Extrait proposé ->
Au moment de partir, ils viennent voir les motos. Ton hystérique joue avec ton klaxon. Il t'énerve. Le policier de Johan arrive pour te serrer la main. Une façon de dire « Sans rancune! ». Tu acceptes, mais avec rancune.

 

Vous repartez, et cinq kilomètres plus loin vos routes se séparent. Tu continues seul sur Tachkent. Vous vous retrouverez peut-être à Vladivostok, dans six semaines. Presque vingt mille kilomètres plus loin.

 

A Tachkent, tu mets du temps à trouver le Bed and Breakfast que la propriétaire du « Najiba » de Samarcand t'a indiqué. Tu finis par te faire guider par un taxi.

 

Le prix est bien de $15, mais c'est une chambre de deux et le propriétaire espère trouver un autre touriste. Soit, tu serais content de papoter.

 

Tu ne sais pas si tu resteras une nuit ou deux, mais tu souhaiterais vidanger ton moteur, changer ton pneu, et retirer des dollars avec ta carte bleue. Tu essayeras dans une grosse banque mais tu ne sais pas si cela est possible. Si tu n'y arrives pas, tu essayeras à Almaty, au Kazakhstan.

 

En partant vers un restaurant, tu découvres que deux des boutiques voisines sont un marchand d'huile moteur – avec un bac à vidange et des jerrycans pour récupérer les huiles usées -, et un vulcanisateur (un réparateur de pneus). Tu pourrais changer ton pneu tout seul, mais il sera plus simple de le faire avec son aide, après avoir monté Toeuf-Toeuf sur des vieux pneus.

 

Le soir, tu découvres un jeune Coréen, Wokee, dans la chambre. Il est venu passer sa semaine de vacances en Ouzbékistan. Tu en as pris 365. Il est perplexe. Comme toi, il voyage seul et est content de trouver à qui parler. « 365 days... ». Vous parleriez bien toute la nuit, mais tu es fatigué.

 

 

Lundi 2 août 2010

 

Après votre petit-déjeuner, Wokee quitte l'hôtel. Tu choisis de régler tes soucis mécaniques le matin. Tu partiras ensuite sur la frontière avec le Kazakhstan après avoir essayé de trouver des dollars dans la grande banque que tu as repéré la veille.

 

La boutique de vidange est tenu par un jeune homme. Au plus 16 ans. Tu arrives à te faire comprendre, et vous vous mettez au boulot. Tu dois commencer à déposer le sabot moteur pour avoir un meilleur accès aux boulons à retirer. Le jeune garçon te prends la clé des mains pour démonter la première vis. Tu le regardes faire avec inquiétude... il tourne avec entrain, mais dans le mauvais sens! Il a foiré la vis, et vous n'arrivez plus à la retirer. Vous abandonnez après un quart d'heure d'essais variés. Tu t'étais déjà promis de ne jamais laisser personne dévisser pour toi la boulonnerie de Toeuf-Toeuf, et tu t'en veux de ne pas l'avoir arrêté.

 

Un voisin, Majid, arrive. Il parle parfaitement anglais. Il est interprète et a beaucoup travaillé pour les agences de voyages. Tu es content de parler et, une nouvelle fois : tu résumes ton voyage et tu expliques ton souci de visserie.

Consignes ->
a – Dans l'extrait, quel métier exerce Majid ?
b – Recopiez fidèlement le passage de l'extrait allant de « Vous repartez, et » jusqu'à « kilomètres plus loin. » inclus.

Données fournies ->
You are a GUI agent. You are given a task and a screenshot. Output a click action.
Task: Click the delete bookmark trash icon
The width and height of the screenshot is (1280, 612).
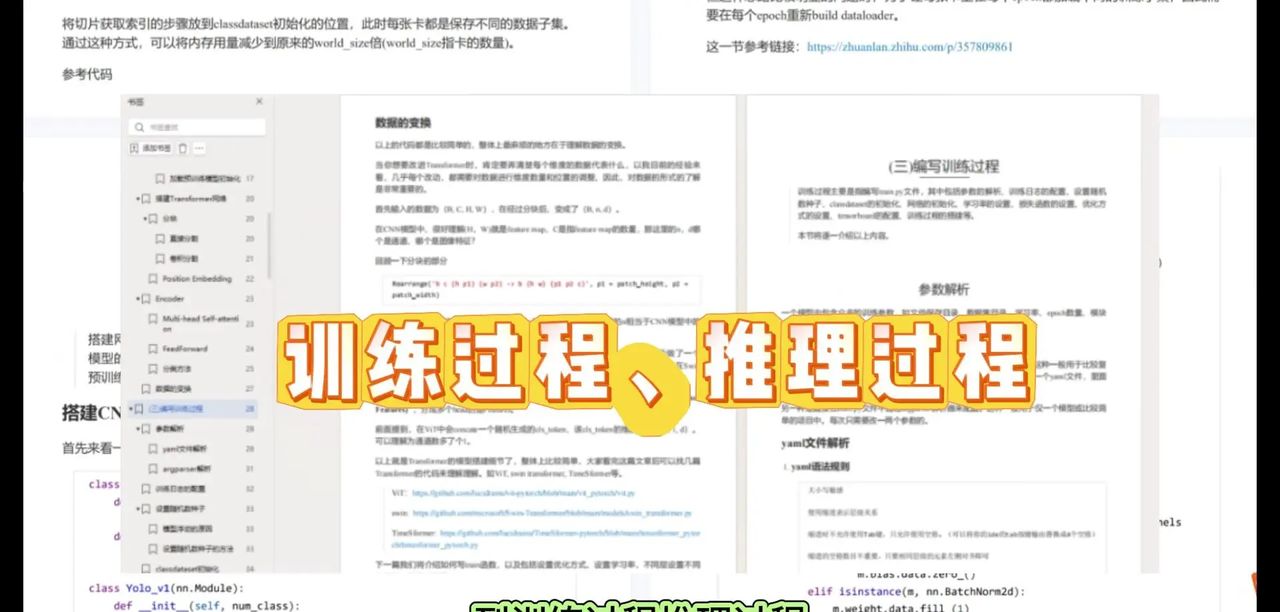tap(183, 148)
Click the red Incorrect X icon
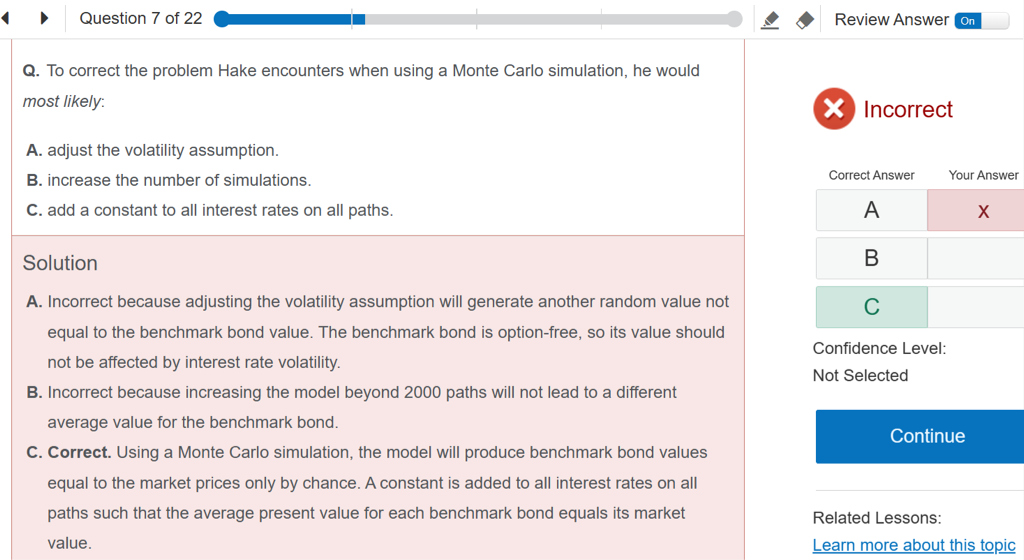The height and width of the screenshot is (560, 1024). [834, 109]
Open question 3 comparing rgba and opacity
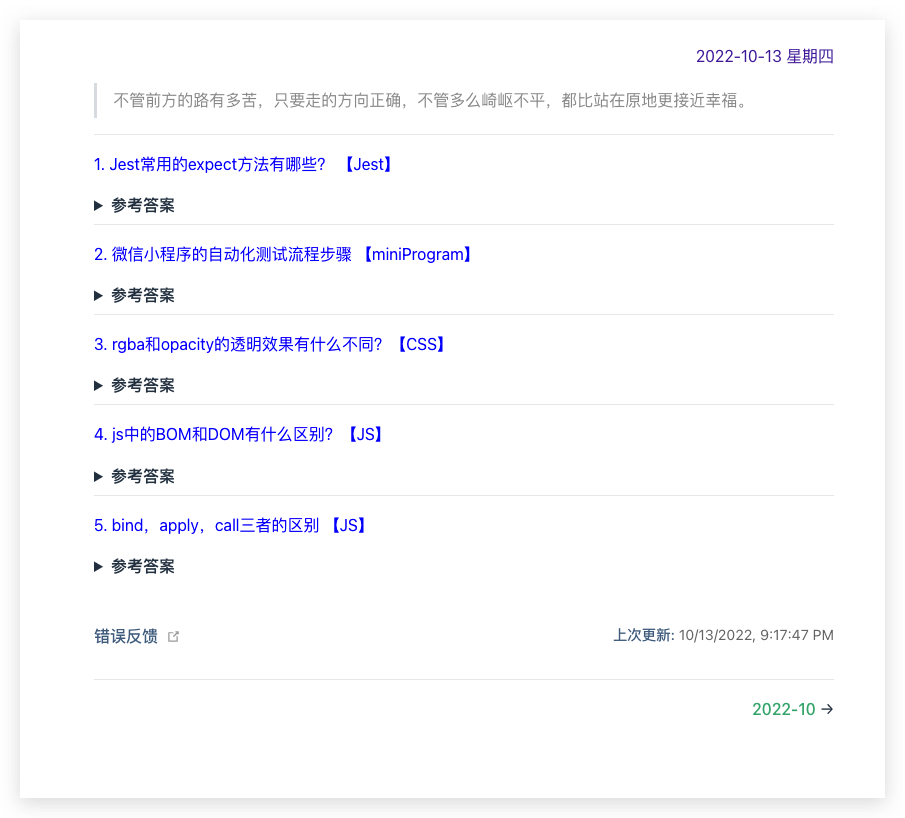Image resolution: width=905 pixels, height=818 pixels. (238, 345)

Réponses ->
a – Il est interprète.

b –
Vous repartez, et cinq kilomètres plus loin vos routes se séparent. Tu continues seul sur Tachkent. Vous vous retrouverez peut-être à Vladivostok, dans six semaines. Presque vingt mille kilomètres plus loin.